The PIPA statute extends the data security requirements to any entity covered by the Act that owns or licenses, or maintains or stores but does not own or license, records that contain personal information concerning an Illinois resident. Under the amended Act, such an entity shall implement and maintain reasonable security measures to protect those records from unauthorized access, acquisition, destruction, use, modification, or disclosure. 815 ILCS § 530/45(a) In addition, if an entity has a contract for the disclosure of such information, it must specify that the person obtaining the information must also maintain such security measures. 815 ILCS § 530/45(b) The Act confirms that an entity’s compliance with an applicable state or federal law (including the Gramm-Leach-Bliley Act of 1999) calling for “greater protection” constitutes compliance with the Act. 815 ILCS § 530/45(c) and (d) As to entities subject to the federal Health Insurance Portability and Accountability Act of 1995 and the Health Information Technology for Economic and Clinical Health Act, the Act provides that compliance with those federal laws is sufficient so long as notification of a breach is made to the Secretary of Health and Human Services and to the State’s Attorney General within five business days thereafter. 815 ILCS § 530/50

Violations constitute an unlawful practice under the Illinois’ Consumer Fraud and Deceptive Business Practices Act and any person who suffers actual damages may bring an action under the statute. Violations are subject to a civil penalty of not more than $100 for each individual with respect to whom personal information is disposed of in violation. A civil penalty may not exceed $50,000 for each instance of improper disposal. The Attorney General may impose a civil penalty after issuing notice to the person accused of violating this section. In addition, the Attorney General is empowered to bring an action in the circuit court to remedy a violation and seek appropriate relief. 815 ILCS 530/20
State Statute Illinois 815 Ill.
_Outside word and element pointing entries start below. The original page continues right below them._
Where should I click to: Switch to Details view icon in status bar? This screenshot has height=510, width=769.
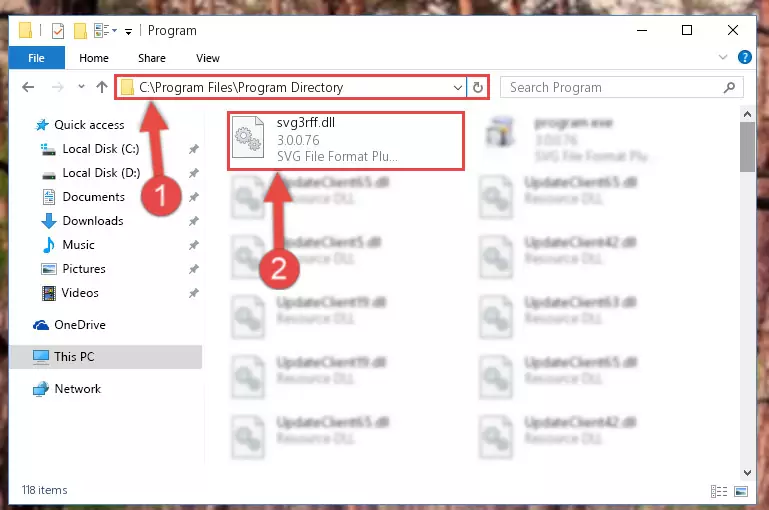718,491
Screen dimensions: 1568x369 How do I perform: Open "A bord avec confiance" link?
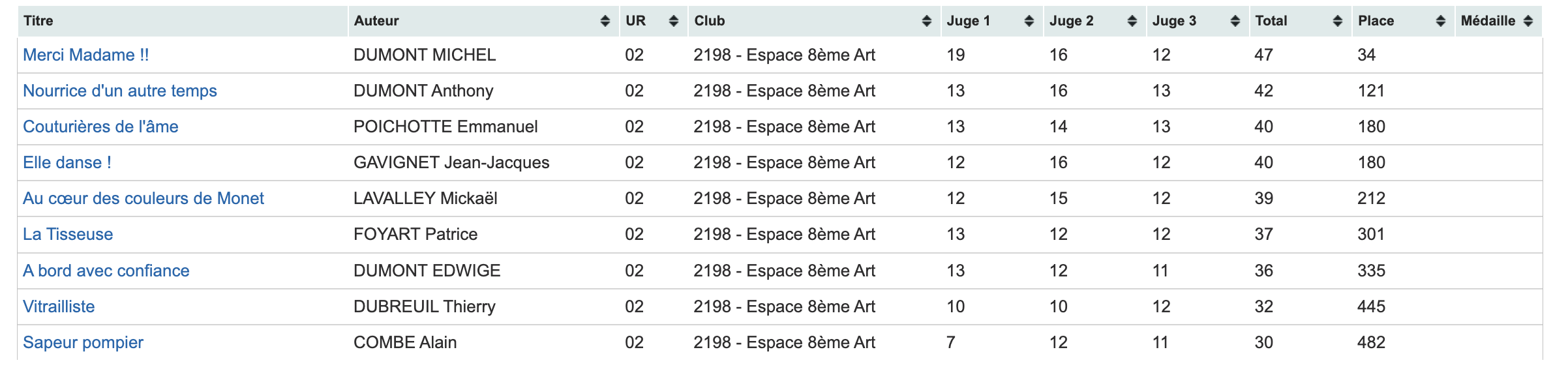106,271
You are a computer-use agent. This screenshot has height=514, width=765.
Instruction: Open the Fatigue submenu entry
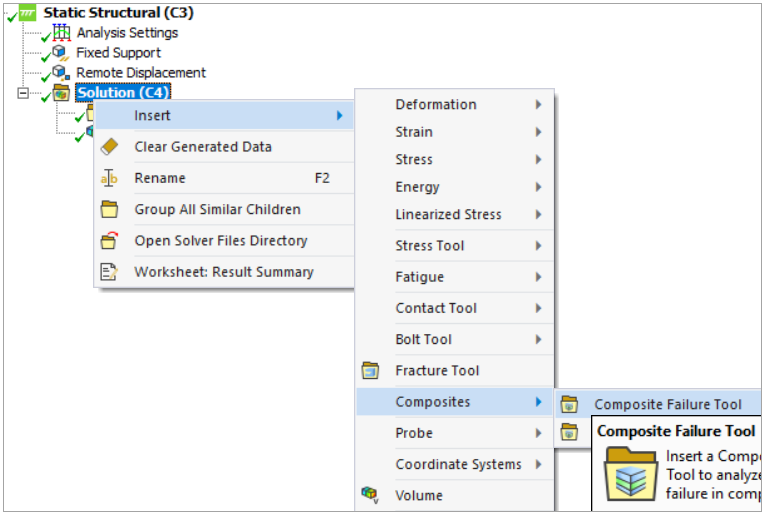pos(420,277)
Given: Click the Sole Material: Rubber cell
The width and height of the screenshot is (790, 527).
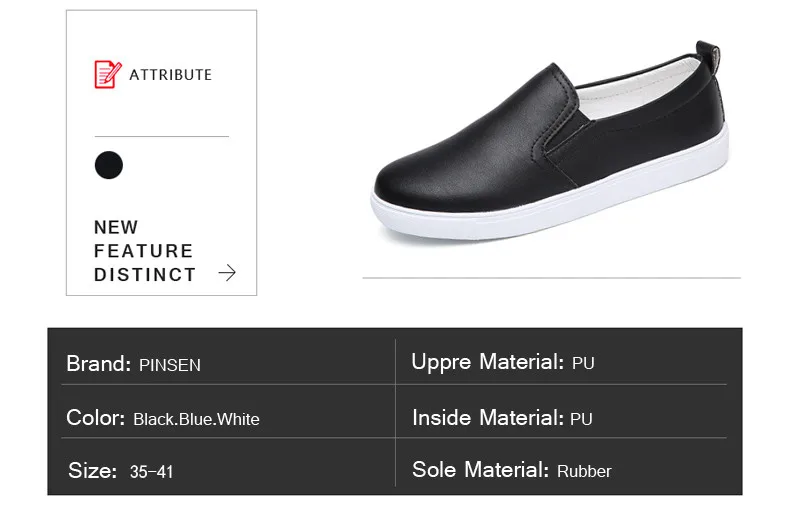Looking at the screenshot, I should point(511,470).
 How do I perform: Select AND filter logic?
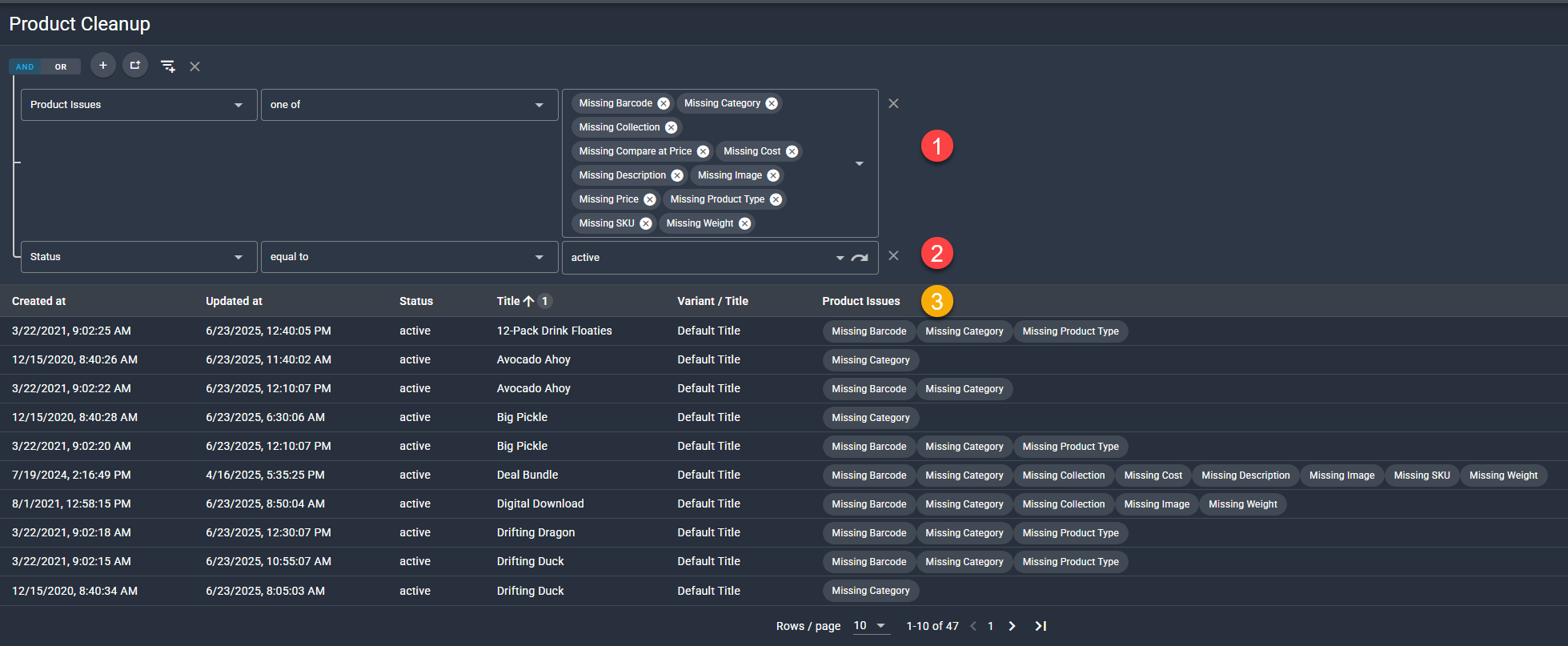[25, 66]
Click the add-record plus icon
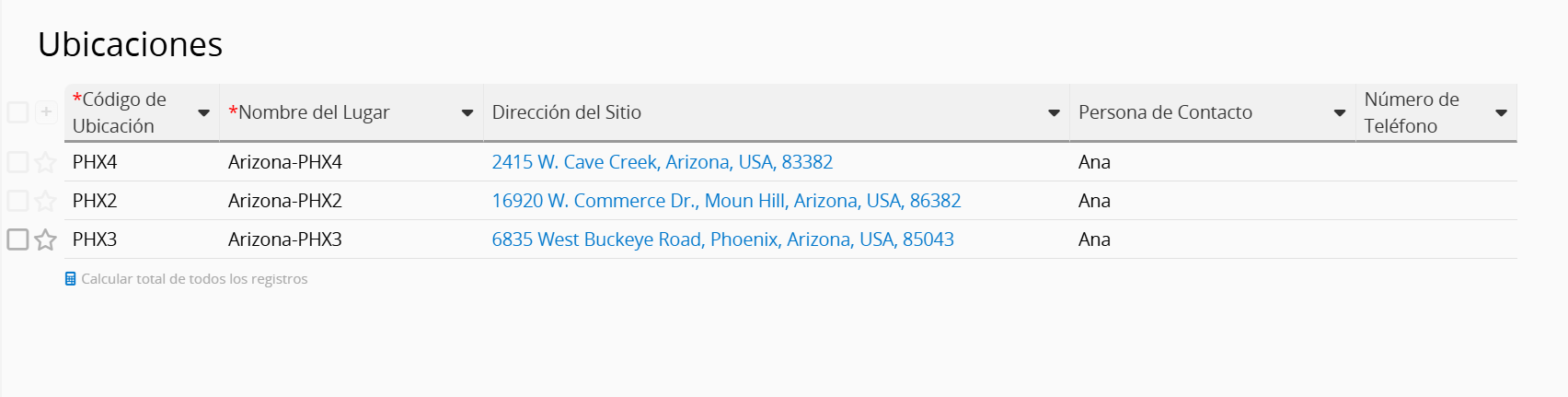The height and width of the screenshot is (397, 1568). tap(46, 112)
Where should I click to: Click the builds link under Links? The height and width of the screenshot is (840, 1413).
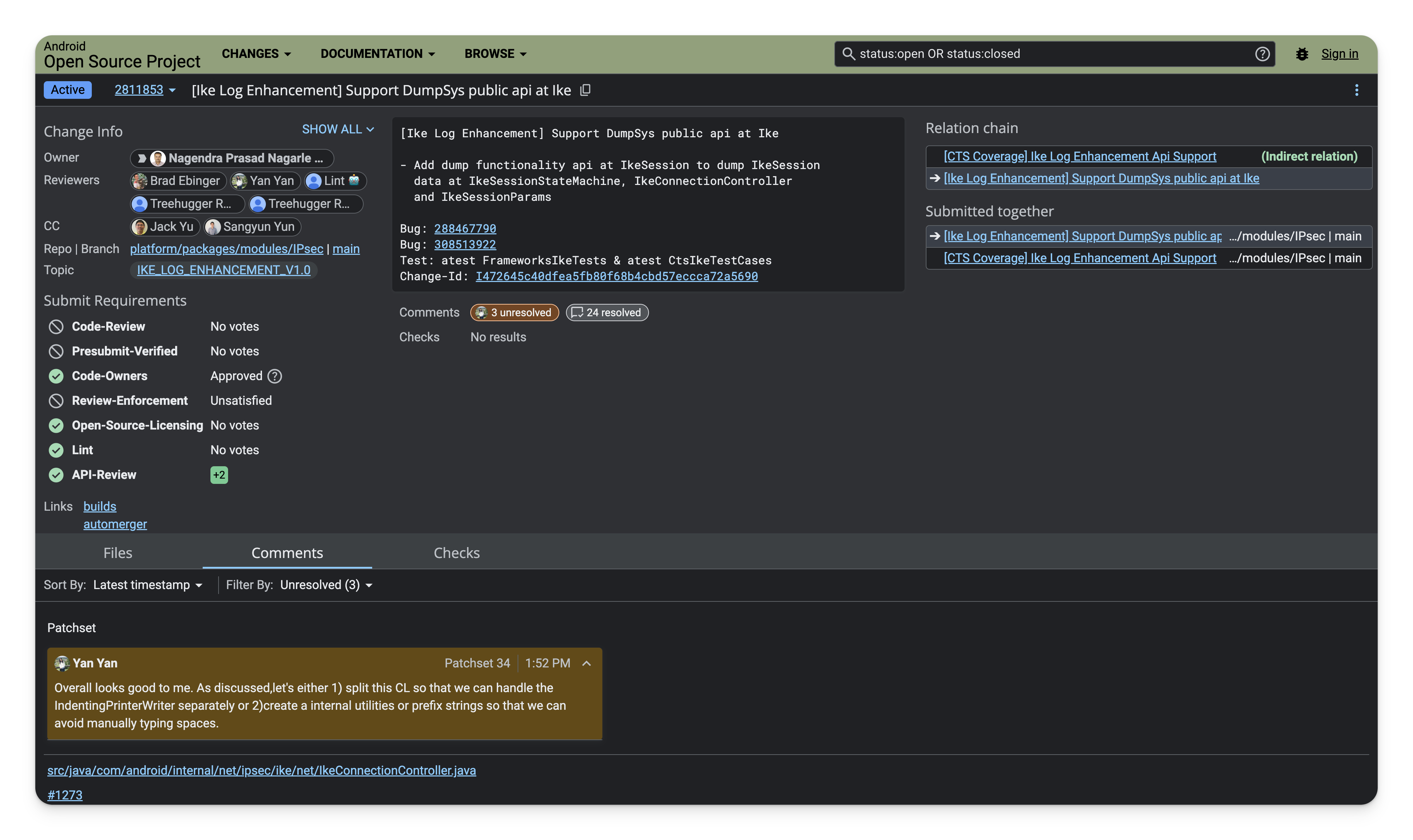(100, 506)
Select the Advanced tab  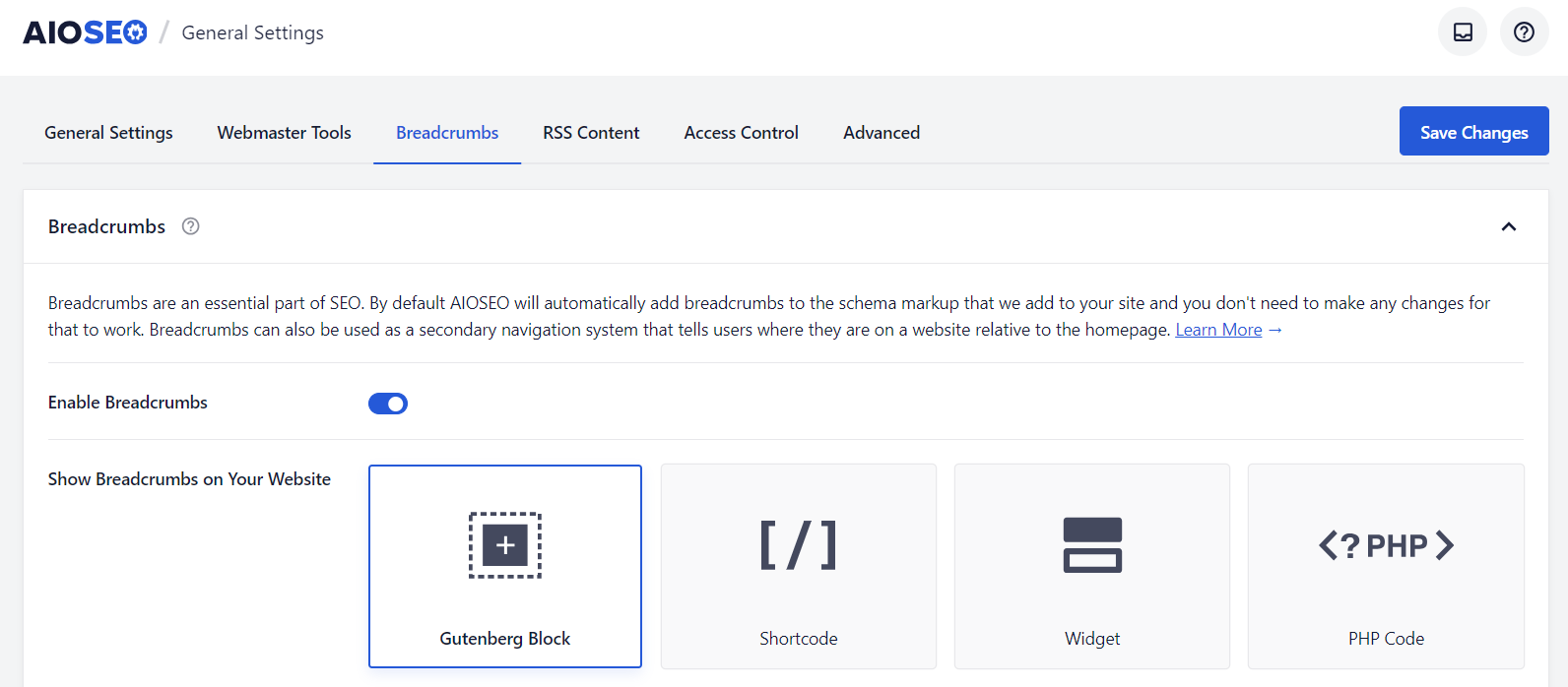882,133
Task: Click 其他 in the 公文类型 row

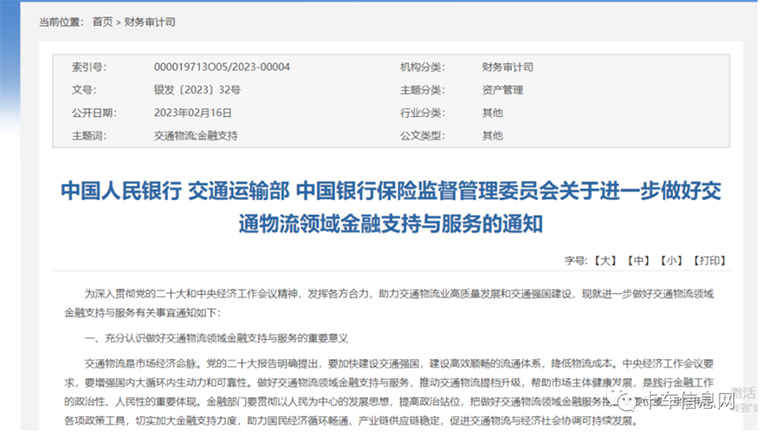Action: pos(492,135)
Comp Stat. Ann. 530/1–/30 (2006), as amended 2016
Recently, on May 27, 2019, the Illinois General Assembly approved Senate Bill 1624, an amendment to PIPA, which is expected to be signed by Illinois Governor J.B. Pritzker in short order. In the amendment, Section 10 of PIPA would strengthen the obligations of data collectors requiring them to also notify the Office of the Attorney General of any breach affecting more than 500 Illinois residents. Under the amendment, data collectors must provide the Attorney General with a description of the breach, the number of affected residents and details of any steps taken related to the incident. The amendment grants the Attorney General authority to publish the name of the data collector, the types of personal information compromised and other relevant information that will further ensure that residents are notified of the breach in a timely manner.